Der Kläger hat auch keinen Anspruch auf eine Rente wegen teilweiser Erwerbsminderung bei Berufsunfähigkeit nach § 240 Absatz 1 SGB VI über den 30. Juni 2006 hinaus. Danach haben Versicherte bei Erfüllung der sonstigen Voraussetzungen bis zur Vollendung des 65. Lebensjahres (Fassung ab 01. Januar 2008: bis zum Erreichen der Regelaltersgrenze ) auch Anspruch auf eine Rente wegen teilweiser Erwerbsminderung, wenn sie vor dem 02. Januar 1961 geboren und berufsunfähig sind. Der Kläger ist zwar vor diesem Zeitpunkt geboren worden (nämlich am 10. August 1947), er ist aber nicht berufsunfähig.
Auszugehen ist dabei von dem bisherigen Beruf des Versicherten. Dies ist in der Regel die letzte nicht nur vorübergehende versicherungspflichtige Beschäftigung oder Tätigkeit. Mit dem von Dr. A. festgestellten körperlichen Leistungsbild ist der Kläger ohne weiteres in der Lage, in seiner letzten beruflichen Tätigkeit als Geschäftsführer einer Ladenbau- bzw. Inneneinrichtungsfirma tätig zu sein, da es sich dabei um Bürotätigkeiten innerhalb geschlossener Räume und ohne Einwirkung von Temperaturschwankungen, Zugluft, Nässe, Staub, Gas, Dampf oder Rauch handelt. Der psychiatrische Sachverständige Dr. R. hat dies ausdrücklich bestätigt. Somit kann der Kläger seinen bisherigen Beruf noch ausüben und ist deshalb auch nicht berufsunfähig.
4.
Die Kostenentscheidung beruht auf § 193 SGG.

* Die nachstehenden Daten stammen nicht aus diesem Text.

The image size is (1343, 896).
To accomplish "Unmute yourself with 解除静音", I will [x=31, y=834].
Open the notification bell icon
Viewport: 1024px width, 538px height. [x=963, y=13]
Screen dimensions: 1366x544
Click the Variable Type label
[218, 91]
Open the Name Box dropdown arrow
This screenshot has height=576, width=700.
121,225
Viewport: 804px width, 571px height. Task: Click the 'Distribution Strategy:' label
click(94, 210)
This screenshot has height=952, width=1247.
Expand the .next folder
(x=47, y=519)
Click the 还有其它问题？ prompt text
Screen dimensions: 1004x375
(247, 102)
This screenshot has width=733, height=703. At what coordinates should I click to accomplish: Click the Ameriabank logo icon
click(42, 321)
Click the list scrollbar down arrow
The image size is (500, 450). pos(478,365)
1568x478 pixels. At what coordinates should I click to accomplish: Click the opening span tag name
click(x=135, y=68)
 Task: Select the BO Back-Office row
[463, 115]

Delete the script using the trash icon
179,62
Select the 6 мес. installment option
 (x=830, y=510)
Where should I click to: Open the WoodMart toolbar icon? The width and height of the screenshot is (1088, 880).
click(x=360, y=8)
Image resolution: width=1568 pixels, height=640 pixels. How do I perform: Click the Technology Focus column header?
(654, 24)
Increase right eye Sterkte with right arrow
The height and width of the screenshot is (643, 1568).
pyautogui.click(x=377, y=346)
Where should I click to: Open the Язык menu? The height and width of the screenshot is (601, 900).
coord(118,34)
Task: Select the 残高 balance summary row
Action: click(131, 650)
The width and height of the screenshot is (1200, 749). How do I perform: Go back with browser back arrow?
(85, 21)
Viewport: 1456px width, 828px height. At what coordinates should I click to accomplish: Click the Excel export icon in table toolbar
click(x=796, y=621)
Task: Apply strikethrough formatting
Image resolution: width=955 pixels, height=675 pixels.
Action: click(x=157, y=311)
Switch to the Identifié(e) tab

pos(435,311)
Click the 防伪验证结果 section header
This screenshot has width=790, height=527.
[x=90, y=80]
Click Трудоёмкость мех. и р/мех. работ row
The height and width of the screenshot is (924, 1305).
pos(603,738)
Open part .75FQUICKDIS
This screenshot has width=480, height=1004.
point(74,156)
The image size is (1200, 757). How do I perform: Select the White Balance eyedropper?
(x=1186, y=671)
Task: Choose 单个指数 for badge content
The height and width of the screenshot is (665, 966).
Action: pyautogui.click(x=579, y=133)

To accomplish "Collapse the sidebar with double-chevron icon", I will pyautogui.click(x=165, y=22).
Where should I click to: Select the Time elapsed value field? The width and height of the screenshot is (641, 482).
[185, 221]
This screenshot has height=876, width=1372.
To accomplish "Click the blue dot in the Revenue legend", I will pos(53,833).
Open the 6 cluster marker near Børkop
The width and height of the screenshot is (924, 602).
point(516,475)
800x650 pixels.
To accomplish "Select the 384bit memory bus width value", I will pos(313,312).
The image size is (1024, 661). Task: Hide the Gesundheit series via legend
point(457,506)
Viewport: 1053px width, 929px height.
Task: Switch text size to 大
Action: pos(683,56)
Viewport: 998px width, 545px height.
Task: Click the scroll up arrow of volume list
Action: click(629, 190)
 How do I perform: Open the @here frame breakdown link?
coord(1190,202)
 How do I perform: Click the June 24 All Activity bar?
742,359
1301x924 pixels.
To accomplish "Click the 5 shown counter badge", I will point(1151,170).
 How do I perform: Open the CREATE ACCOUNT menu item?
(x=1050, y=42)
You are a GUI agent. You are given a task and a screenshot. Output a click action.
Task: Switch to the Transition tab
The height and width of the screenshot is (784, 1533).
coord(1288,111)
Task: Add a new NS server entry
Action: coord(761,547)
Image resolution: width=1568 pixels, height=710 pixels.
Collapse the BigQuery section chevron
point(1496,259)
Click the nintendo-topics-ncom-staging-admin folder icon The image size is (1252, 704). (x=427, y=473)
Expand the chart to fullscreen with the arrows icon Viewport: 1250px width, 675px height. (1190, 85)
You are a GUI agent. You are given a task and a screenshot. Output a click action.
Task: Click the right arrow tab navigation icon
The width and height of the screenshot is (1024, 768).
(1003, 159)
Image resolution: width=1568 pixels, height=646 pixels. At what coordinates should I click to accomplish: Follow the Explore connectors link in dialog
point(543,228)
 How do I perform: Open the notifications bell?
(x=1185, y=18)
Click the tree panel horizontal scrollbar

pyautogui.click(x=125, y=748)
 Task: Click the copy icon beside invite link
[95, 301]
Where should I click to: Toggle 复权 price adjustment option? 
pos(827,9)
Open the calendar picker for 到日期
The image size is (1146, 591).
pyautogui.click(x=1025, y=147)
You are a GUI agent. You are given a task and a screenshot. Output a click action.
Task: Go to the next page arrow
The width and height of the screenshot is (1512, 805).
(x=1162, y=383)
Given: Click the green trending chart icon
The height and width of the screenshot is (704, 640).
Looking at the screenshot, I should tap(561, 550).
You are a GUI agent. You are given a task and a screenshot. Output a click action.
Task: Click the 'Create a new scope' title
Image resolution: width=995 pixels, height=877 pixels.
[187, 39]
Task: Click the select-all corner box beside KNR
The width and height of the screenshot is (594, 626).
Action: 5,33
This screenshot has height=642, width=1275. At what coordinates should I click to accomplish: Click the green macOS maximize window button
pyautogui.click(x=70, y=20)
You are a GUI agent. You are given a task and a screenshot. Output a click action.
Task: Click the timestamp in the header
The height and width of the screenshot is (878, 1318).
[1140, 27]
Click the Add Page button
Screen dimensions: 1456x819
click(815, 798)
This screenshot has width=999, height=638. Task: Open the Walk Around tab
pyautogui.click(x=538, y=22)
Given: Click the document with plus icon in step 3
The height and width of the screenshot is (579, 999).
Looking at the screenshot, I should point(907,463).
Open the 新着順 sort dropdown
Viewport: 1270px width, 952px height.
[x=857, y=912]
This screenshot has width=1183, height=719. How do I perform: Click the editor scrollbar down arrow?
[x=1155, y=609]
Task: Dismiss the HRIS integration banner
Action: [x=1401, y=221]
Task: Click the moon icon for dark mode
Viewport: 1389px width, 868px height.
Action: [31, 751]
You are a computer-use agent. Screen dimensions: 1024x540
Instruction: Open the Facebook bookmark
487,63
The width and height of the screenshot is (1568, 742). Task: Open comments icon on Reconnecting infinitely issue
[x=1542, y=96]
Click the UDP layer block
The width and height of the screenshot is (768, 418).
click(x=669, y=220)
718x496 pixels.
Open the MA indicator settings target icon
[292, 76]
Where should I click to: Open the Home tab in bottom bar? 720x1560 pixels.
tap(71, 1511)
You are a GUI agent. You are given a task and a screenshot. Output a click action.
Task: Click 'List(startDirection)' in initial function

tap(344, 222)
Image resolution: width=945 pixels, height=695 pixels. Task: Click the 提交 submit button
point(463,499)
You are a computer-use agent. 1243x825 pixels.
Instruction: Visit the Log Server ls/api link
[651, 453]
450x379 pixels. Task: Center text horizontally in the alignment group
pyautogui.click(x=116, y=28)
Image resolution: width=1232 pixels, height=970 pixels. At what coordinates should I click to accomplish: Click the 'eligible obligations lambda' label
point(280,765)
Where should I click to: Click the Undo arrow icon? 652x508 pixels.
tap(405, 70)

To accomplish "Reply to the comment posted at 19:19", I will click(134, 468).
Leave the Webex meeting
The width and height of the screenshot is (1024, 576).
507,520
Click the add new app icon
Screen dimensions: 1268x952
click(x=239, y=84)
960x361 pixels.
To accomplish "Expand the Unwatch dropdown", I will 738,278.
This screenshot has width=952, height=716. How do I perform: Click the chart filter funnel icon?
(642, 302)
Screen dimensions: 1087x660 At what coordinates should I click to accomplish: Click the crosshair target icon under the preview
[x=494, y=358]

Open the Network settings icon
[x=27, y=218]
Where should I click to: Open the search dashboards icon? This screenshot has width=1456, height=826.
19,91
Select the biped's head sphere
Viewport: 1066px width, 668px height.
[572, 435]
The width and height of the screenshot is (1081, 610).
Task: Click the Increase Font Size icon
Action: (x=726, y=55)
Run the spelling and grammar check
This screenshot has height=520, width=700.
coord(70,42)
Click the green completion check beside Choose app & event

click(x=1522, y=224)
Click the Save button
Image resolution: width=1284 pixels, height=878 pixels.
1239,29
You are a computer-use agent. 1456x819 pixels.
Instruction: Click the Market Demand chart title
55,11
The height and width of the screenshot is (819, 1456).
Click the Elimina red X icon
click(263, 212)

Gründe für eine Zulassung der Revision im Sinne des § 160 Absatz 2 SGG liegen nicht vor.
Die Klage wird insgesamt abgewiesen.
Die Beteiligten haben sich keine Verfahrenskosten zu erstatten.
Die Revision wird nicht zugelassen.
Tatbestand:
Zwischen den Beteiligten ist umstritten, ob der Kläger – wie vom Sozialgericht ausgeurteilt – einen Anspruch auf eine Rente wegen voller Erwerbsminderung hat oder ob ihm jedenfalls eine Rente wegen teilweiser Erwerbsminderung bei Berufsunfähigkeit zusteht.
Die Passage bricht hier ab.